Thursday, February 28, 2013
Back in January, I read Wheat Belly by William Davis. I'd heard it was good, and I've always been particularly sensitive to carbs, so I thought it would be interesting. At first, it was. It talked about how wheat has been altered over the last 100 years, and showed correlations between wheat and many different health issues. By the end of the book, however, the wheat issue turned out to be just a gimmick for the promotion of a diet similar to late-stage Adkins. The author didn't just advocate for the removal of wheat, but for all gluten-containing foods, all processed foods (with or without wheat in them), and all dairy except cheese. He also recommended limiting other carbs (rice, beans, quinoa, starchy veggies, etc) to bare minimums - no more than half a cup total per day. I went into the book expecting to find info on a wheat-free diet, not another variation on the low-carb thing. Very disappointing.

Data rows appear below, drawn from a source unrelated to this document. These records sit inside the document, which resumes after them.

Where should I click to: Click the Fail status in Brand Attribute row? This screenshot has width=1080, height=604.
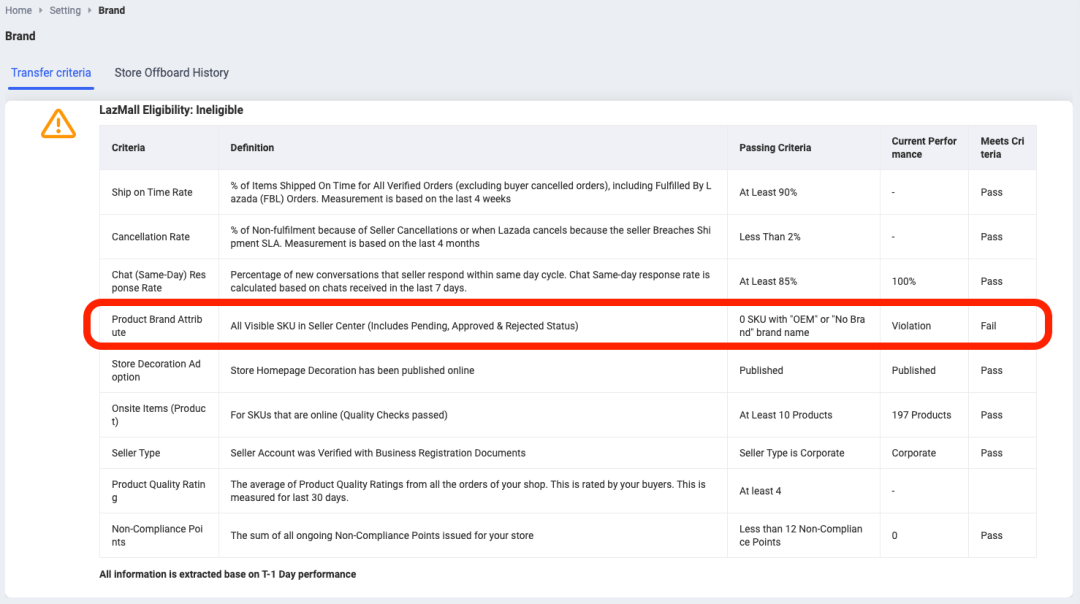tap(988, 326)
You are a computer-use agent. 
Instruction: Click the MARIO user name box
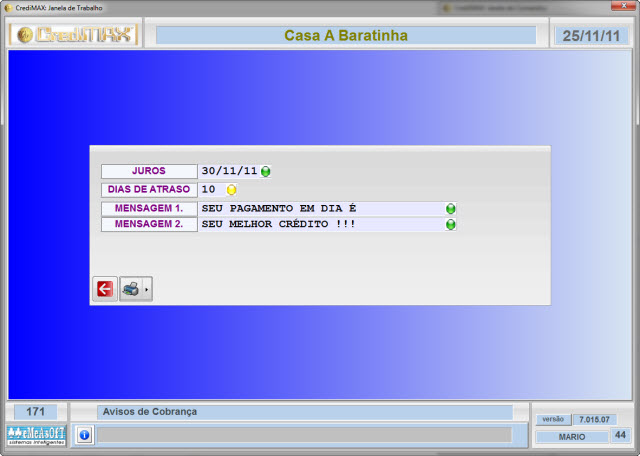point(571,436)
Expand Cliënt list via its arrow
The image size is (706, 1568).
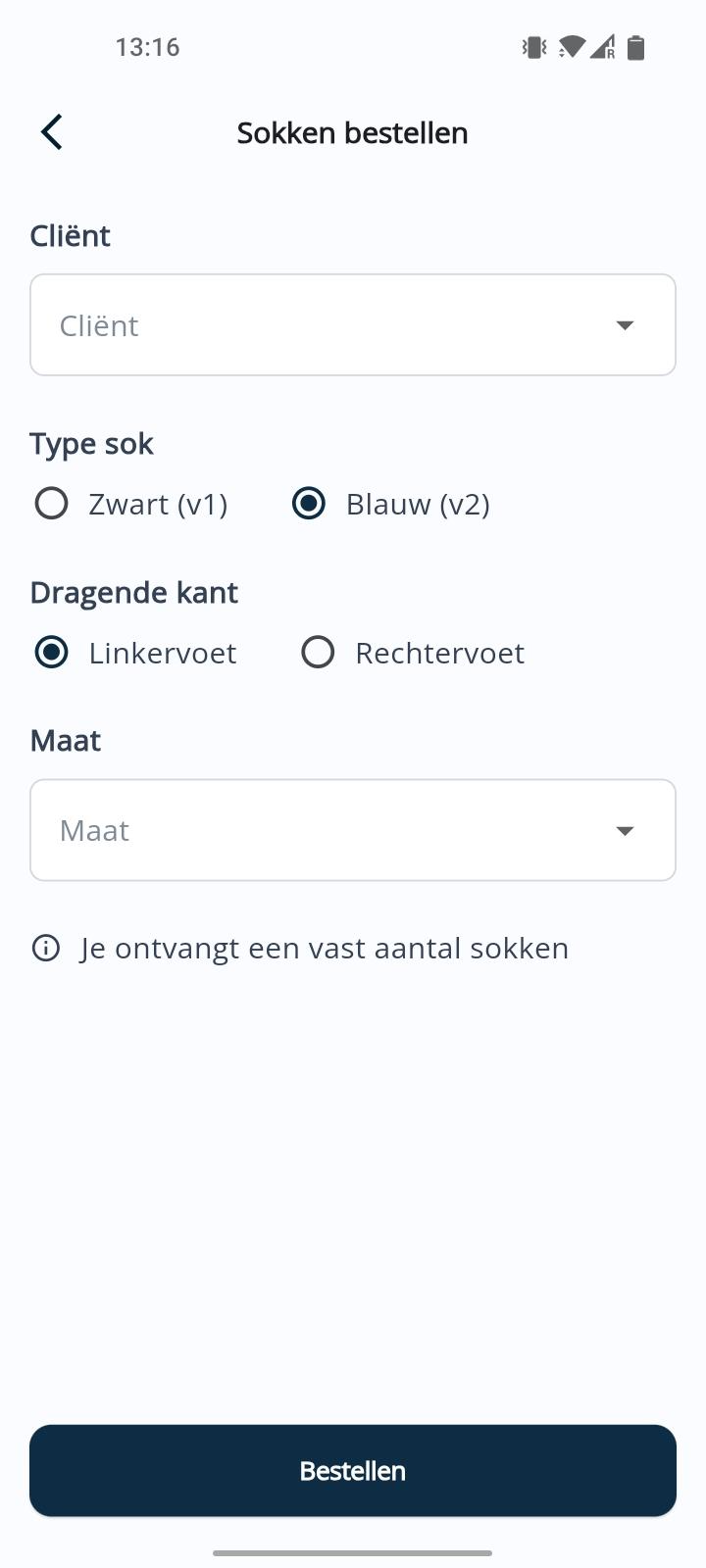click(x=625, y=325)
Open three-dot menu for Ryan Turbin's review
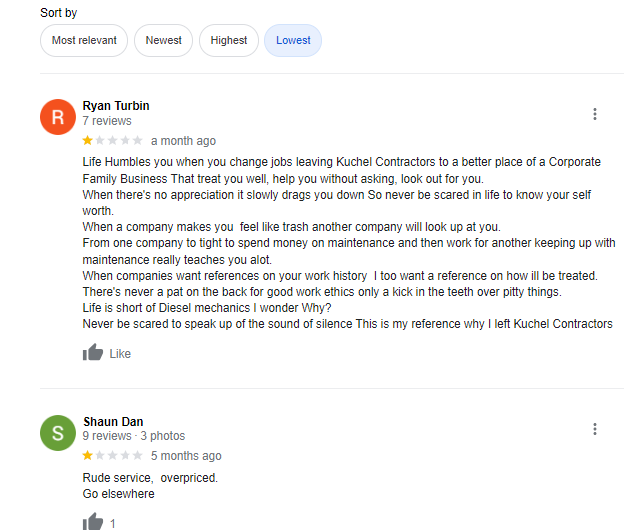 (595, 114)
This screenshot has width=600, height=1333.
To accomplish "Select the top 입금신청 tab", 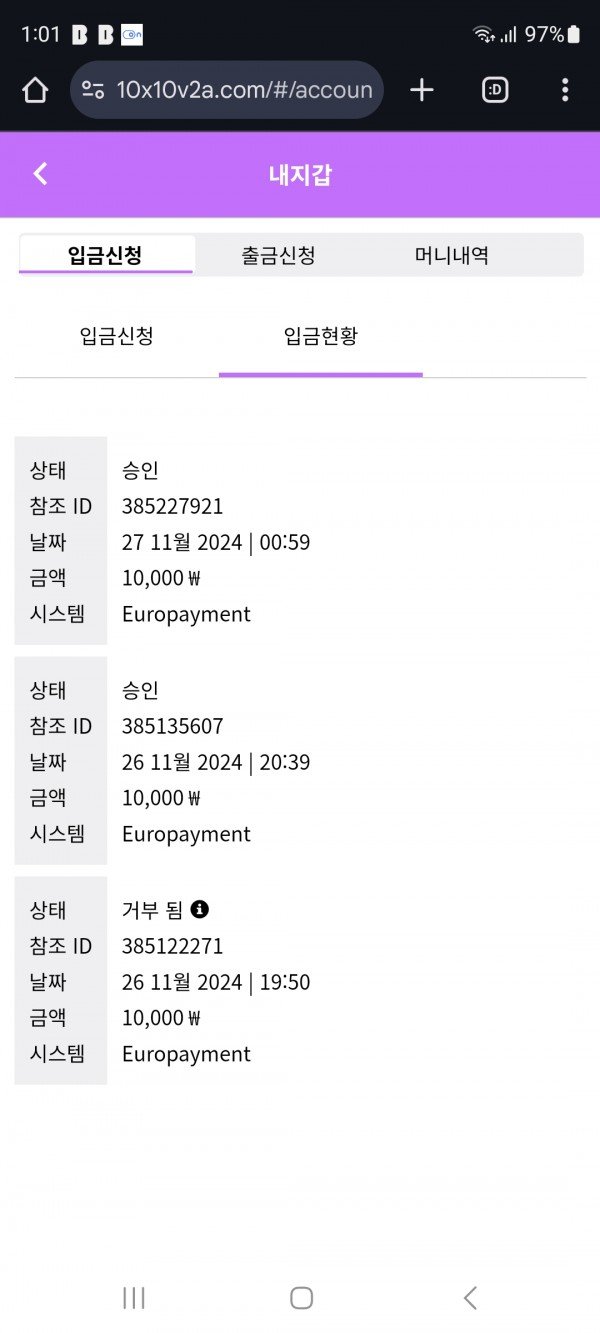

Some of the things the author said in the first half of the book were interesting, though, so I decided to try my own experiment in February. My scale had been stuck for 2.5 months, so I figured it couldn't hurt. I decided to go flour-free (NOT wheat-free) for the month. This meant that I could eat wheat in grain form (bulgar), but not in flour form, not even the whole-wheat flour variety. This basically meant no pasta, bread, cereal, crackers, granola bars, or most baked goods.
Now, I don't eat a whole lot of that stuff anyway. The hardest thing to give up was whole-wheat pasta, which I really love. It was also a bit annoying that my Girl Scout cookie order came in only a couple days into the month. Grr. They remain unopened in a drawer at my husband's work so that they couldn't tempt me. For the most part, though, it wasn't a difficult experiment. I replaced the flour-based products with other carbs (rice, beans, grains, potatoes), and in the interest of neutralizing other factors that might influence my results, I kept everything else the same as it had been in prior months. My carb percentage, average daily calories, freggie consumption, processed food consumption, restaurant use frequency, and exercise levels were exactly what they've been for months now. The only thing that changed was my flour consumption.
So, how did it go?
- For the first ten days or so, I did actually have some withdrawal symptoms, which surprised me. For how little I eat flour anyway, I didn't expect to have an addiction to it. I persisted without eating any flour, and after the symptoms went away, I didn't crave it again until a week ago, after I let myself have a small slice of cake the day I hit 100 lbs lost. One exposure to flour, and the cravings came back. Interesting.
- The cravings were particularly bad in the beginning of the month because of Girl Stuff. I always crave cereal, crackers, granola bars, and other highly-processed flour-based foods during that time. Instead of eating those foods, I fed the craving with processed non-flour carbs (ie Baked Lays and French fries...). While those aren't the best foods - I never eat well when that time is around - they didn't feed the perpetual cycle of hunger the way my normal cereal-and-crackers do, and I ended up eating less on those days. Success!
- The scale dropped 4 lbs this month. It hasn't moved that much in a single month since last June, and it hasn't moved at all for the last 2.5 months. Coincidence? Maybe. Maybe not. Of course, it dropped all that in the first three weeks of February, and hasn't budged since. Maybe the stall-out has something to do with that slice of cake on the 21st, or maybe my body just reacts favorably to big changes like this for a short time and then stalls out (I've seen that before). I don't know. Either way, I was glad to lose those 4 lbs and hit the 100 lbs lost line, even if I would have liked to lose a bit more in the last week of the experiment.
- My skin issues and sleep issues, which the book claimed would fix themselves with the removal of wheat, did not change in the slightest. I also didn't lose significant inches around the belly, which the book also said would happen. Maybe this is because I didn't cut out all wheat (though really, I had bulgar all of four times this month), or maybe it's because those particular claims in Wheat Belly were bogus.
Going forward:
I don't plan on being flour-free for the rest of my life. I like some flour-based products a lot, and frankly, it's just plain inconvenient to plan meals around a flour-free lifestyle when the four other members of my family still eat the stuff. In March, I'm going to eat whole wheat pasta and my Girl Scout cookies and slices of cake at the many, many family birthday celebrations this month. I WILL continue to avoid cereal, crackers, granola bars, and most bread, but I will NOT be flour-free in March. I want to see what happens to the scale when I add flour back into the mix, see if this stall-out really is related to that cake or if it was just a coincidence. If my weight continues to move downwards, great! If it continues to be stuck, I think I can handle trying to go flour-free every other month or so in order to keep it moving.